* To be done
Can you reproduce all of the entries below, swapping "computer-use agent" for "screen-control agent" everywhere it occurs and leaving everything else unchanged?

**** Dataset entries

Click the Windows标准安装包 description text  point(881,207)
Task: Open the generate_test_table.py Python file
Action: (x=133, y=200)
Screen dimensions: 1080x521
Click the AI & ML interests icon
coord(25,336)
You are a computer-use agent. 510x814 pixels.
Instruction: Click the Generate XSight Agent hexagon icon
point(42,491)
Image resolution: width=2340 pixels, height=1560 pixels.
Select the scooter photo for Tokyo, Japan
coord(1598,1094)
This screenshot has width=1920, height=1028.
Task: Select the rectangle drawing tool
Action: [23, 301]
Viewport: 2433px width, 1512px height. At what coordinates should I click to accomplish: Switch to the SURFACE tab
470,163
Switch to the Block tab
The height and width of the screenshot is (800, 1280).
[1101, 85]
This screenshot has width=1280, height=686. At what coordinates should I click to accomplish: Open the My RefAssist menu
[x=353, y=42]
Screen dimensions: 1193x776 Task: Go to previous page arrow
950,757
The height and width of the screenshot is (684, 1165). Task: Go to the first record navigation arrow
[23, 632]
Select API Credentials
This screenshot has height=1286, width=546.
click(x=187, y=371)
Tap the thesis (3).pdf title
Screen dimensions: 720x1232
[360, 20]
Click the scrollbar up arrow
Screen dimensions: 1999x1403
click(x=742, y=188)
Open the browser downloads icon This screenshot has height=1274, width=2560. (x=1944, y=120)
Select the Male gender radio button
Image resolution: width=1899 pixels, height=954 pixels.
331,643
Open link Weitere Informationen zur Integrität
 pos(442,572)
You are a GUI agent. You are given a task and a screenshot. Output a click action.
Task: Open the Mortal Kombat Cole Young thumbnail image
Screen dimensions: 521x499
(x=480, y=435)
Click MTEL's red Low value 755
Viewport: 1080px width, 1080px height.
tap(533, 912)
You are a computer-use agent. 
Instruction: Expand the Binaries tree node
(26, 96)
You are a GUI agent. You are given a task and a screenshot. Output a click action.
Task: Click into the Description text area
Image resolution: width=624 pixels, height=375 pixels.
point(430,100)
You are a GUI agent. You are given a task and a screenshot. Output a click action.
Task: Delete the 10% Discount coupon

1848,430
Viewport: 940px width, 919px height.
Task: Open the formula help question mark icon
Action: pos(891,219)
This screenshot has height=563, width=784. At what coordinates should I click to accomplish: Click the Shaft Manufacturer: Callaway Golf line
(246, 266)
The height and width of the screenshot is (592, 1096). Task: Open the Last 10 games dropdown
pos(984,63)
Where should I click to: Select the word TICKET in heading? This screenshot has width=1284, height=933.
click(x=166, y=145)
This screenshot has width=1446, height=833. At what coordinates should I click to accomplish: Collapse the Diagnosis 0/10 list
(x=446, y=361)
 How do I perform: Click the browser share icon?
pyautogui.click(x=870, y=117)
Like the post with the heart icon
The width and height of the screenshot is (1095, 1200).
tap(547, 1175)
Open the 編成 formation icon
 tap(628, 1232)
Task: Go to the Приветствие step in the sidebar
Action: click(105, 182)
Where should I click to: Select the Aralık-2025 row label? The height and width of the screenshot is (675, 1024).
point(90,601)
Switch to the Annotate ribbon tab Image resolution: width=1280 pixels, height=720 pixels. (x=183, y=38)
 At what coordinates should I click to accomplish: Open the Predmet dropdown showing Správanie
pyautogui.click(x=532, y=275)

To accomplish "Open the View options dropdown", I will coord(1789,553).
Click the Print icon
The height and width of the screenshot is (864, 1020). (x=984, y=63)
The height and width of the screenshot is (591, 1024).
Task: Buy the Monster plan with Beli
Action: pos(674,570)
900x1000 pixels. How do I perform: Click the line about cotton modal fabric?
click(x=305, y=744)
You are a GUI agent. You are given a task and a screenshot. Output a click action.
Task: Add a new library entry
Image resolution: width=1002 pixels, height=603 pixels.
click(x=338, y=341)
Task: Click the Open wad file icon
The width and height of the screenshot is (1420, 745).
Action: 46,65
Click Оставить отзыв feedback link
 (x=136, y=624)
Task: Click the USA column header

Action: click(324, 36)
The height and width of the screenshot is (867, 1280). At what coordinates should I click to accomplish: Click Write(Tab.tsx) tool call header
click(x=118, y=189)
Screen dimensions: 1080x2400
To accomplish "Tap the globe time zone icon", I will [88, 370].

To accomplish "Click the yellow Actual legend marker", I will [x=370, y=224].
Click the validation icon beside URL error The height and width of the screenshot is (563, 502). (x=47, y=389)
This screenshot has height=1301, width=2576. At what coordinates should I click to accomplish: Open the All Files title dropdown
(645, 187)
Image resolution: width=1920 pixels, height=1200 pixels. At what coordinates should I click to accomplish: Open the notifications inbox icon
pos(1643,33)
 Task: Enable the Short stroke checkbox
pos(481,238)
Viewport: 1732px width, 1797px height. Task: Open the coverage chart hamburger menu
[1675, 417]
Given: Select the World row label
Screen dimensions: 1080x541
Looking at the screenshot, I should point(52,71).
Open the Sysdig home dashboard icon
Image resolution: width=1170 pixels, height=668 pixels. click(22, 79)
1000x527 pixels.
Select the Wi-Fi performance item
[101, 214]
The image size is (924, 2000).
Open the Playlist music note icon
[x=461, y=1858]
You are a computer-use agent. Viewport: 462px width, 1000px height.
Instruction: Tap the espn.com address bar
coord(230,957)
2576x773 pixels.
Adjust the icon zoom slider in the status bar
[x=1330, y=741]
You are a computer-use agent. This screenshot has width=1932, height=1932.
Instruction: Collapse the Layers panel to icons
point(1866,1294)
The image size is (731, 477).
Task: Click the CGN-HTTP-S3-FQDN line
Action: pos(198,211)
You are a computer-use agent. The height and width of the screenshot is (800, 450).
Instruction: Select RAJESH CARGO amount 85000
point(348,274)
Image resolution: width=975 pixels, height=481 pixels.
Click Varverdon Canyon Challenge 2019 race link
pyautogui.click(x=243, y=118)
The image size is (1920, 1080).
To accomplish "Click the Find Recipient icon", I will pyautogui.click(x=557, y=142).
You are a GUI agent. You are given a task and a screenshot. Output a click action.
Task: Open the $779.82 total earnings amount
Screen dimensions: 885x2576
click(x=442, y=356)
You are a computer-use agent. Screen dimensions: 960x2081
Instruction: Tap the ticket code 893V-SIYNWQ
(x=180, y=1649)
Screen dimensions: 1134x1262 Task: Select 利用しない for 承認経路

********

* Correct answer
Click the Windows标准安装包 description text  point(881,207)
Task: Open the generate_test_table.py Python file
Action: (x=133, y=200)
Screen dimensions: 1080x521
Click the AI & ML interests icon
coord(25,336)
You are a screen-control agent. 510x814 pixels.
Instruction: Click the Generate XSight Agent hexagon icon
point(42,491)
Image resolution: width=2340 pixels, height=1560 pixels.
Select the scooter photo for Tokyo, Japan
coord(1598,1094)
This screenshot has width=1920, height=1028.
Task: Select the rectangle drawing tool
Action: [23, 301]
Viewport: 2433px width, 1512px height. At what coordinates should I click to accomplish: Switch to the SURFACE tab
470,163
Switch to the Block tab
The height and width of the screenshot is (800, 1280).
[1101, 85]
This screenshot has width=1280, height=686. At what coordinates should I click to accomplish: Open the My RefAssist menu
[x=353, y=42]
Screen dimensions: 1193x776 Task: Go to previous page arrow
950,757
The height and width of the screenshot is (684, 1165). Task: Go to the first record navigation arrow
[23, 632]
Select API Credentials
This screenshot has height=1286, width=546.
click(x=187, y=371)
Tap the thesis (3).pdf title
Screen dimensions: 720x1232
[360, 20]
Click the scrollbar up arrow
Screen dimensions: 1999x1403
click(x=742, y=188)
Open the browser downloads icon This screenshot has height=1274, width=2560. (x=1944, y=120)
Select the Male gender radio button
Image resolution: width=1899 pixels, height=954 pixels.
331,643
Open link Weitere Informationen zur Integrität
 pos(442,572)
You are a GUI agent. You are given a task and a screenshot. Output a click action.
Task: Open the Mortal Kombat Cole Young thumbnail image
Screen dimensions: 521x499
(x=480, y=435)
Click MTEL's red Low value 755
Viewport: 1080px width, 1080px height.
tap(533, 912)
You are a screen-control agent. 
Instruction: Expand the Binaries tree node
(26, 96)
You are a GUI agent. You are given a task and a screenshot. Output a click action.
Task: Click into the Description text area
Image resolution: width=624 pixels, height=375 pixels.
point(430,100)
You are a GUI agent. You are given a task and a screenshot. Output a click action.
Task: Delete the 10% Discount coupon

1848,430
Viewport: 940px width, 919px height.
Task: Open the formula help question mark icon
Action: pos(891,219)
This screenshot has height=563, width=784. At what coordinates should I click to accomplish: Click the Shaft Manufacturer: Callaway Golf line
(246, 266)
The height and width of the screenshot is (592, 1096). Task: Open the Last 10 games dropdown
pos(984,63)
Where should I click to: Select the word TICKET in heading? This screenshot has width=1284, height=933.
click(x=166, y=145)
This screenshot has width=1446, height=833. At what coordinates should I click to accomplish: Collapse the Diagnosis 0/10 list
(x=446, y=361)
 How do I perform: Click the browser share icon?
pyautogui.click(x=870, y=117)
Like the post with the heart icon
The width and height of the screenshot is (1095, 1200).
tap(547, 1175)
Open the 編成 formation icon
 tap(628, 1232)
Task: Go to the Приветствие step in the sidebar
Action: click(105, 182)
Where should I click to: Select the Aralık-2025 row label? The height and width of the screenshot is (675, 1024).
point(90,601)
Switch to the Annotate ribbon tab Image resolution: width=1280 pixels, height=720 pixels. (x=183, y=38)
 At what coordinates should I click to accomplish: Open the Predmet dropdown showing Správanie
pyautogui.click(x=532, y=275)

To accomplish "Open the View options dropdown", I will coord(1789,553).
Click the Print icon
The height and width of the screenshot is (864, 1020). (x=984, y=63)
The height and width of the screenshot is (591, 1024).
Task: Buy the Monster plan with Beli
Action: pos(674,570)
900x1000 pixels. How do I perform: Click the line about cotton modal fabric?
click(x=305, y=744)
You are a GUI agent. You are given a task and a screenshot. Output a click action.
Task: Add a new library entry
Image resolution: width=1002 pixels, height=603 pixels.
click(x=338, y=341)
Task: Click the Open wad file icon
The width and height of the screenshot is (1420, 745).
Action: 46,65
Click Оставить отзыв feedback link
 (x=136, y=624)
Task: Click the USA column header

Action: click(324, 36)
The height and width of the screenshot is (867, 1280). At what coordinates should I click to accomplish: Click Write(Tab.tsx) tool call header
click(x=118, y=189)
Screen dimensions: 1080x2400
To accomplish "Tap the globe time zone icon", I will [88, 370].

To accomplish "Click the yellow Actual legend marker", I will [x=370, y=224].
Click the validation icon beside URL error The height and width of the screenshot is (563, 502). (x=47, y=389)
This screenshot has height=1301, width=2576. At what coordinates should I click to accomplish: Open the All Files title dropdown
(645, 187)
Image resolution: width=1920 pixels, height=1200 pixels. At what coordinates should I click to accomplish: Open the notifications inbox icon
pos(1643,33)
 Task: Enable the Short stroke checkbox
pos(481,238)
Viewport: 1732px width, 1797px height. Task: Open the coverage chart hamburger menu
[1675, 417]
Given: Select the World row label
Screen dimensions: 1080x541
Looking at the screenshot, I should point(52,71).
Open the Sysdig home dashboard icon
Image resolution: width=1170 pixels, height=668 pixels. click(22, 79)
1000x527 pixels.
Select the Wi-Fi performance item
[101, 214]
The image size is (924, 2000).
Open the Playlist music note icon
[x=461, y=1858]
You are a screen-control agent. Viewport: 462px width, 1000px height.
Instruction: Tap the espn.com address bar
coord(230,957)
2576x773 pixels.
Adjust the icon zoom slider in the status bar
[x=1330, y=741]
You are a screen-control agent. This screenshot has width=1932, height=1932.
Instruction: Collapse the Layers panel to icons
point(1866,1294)
The image size is (731, 477).
Task: Click the CGN-HTTP-S3-FQDN line
Action: pos(198,211)
You are a screen-control agent. The height and width of the screenshot is (800, 450).
Instruction: Select RAJESH CARGO amount 85000
point(348,274)
Image resolution: width=975 pixels, height=481 pixels.
Click Varverdon Canyon Challenge 2019 race link
pyautogui.click(x=243, y=118)
The image size is (1920, 1080).
To accomplish "Click the Find Recipient icon", I will pyautogui.click(x=557, y=142).
You are a GUI agent. You are given a task and a screenshot. Output a click action.
Task: Open the $779.82 total earnings amount
Screen dimensions: 885x2576
click(x=442, y=356)
You are a screen-control agent. Screen dimensions: 960x2081
Instruction: Tap the ticket code 893V-SIYNWQ
(x=180, y=1649)
Screen dimensions: 1134x1262 Task: Select 利用しない for 承認経路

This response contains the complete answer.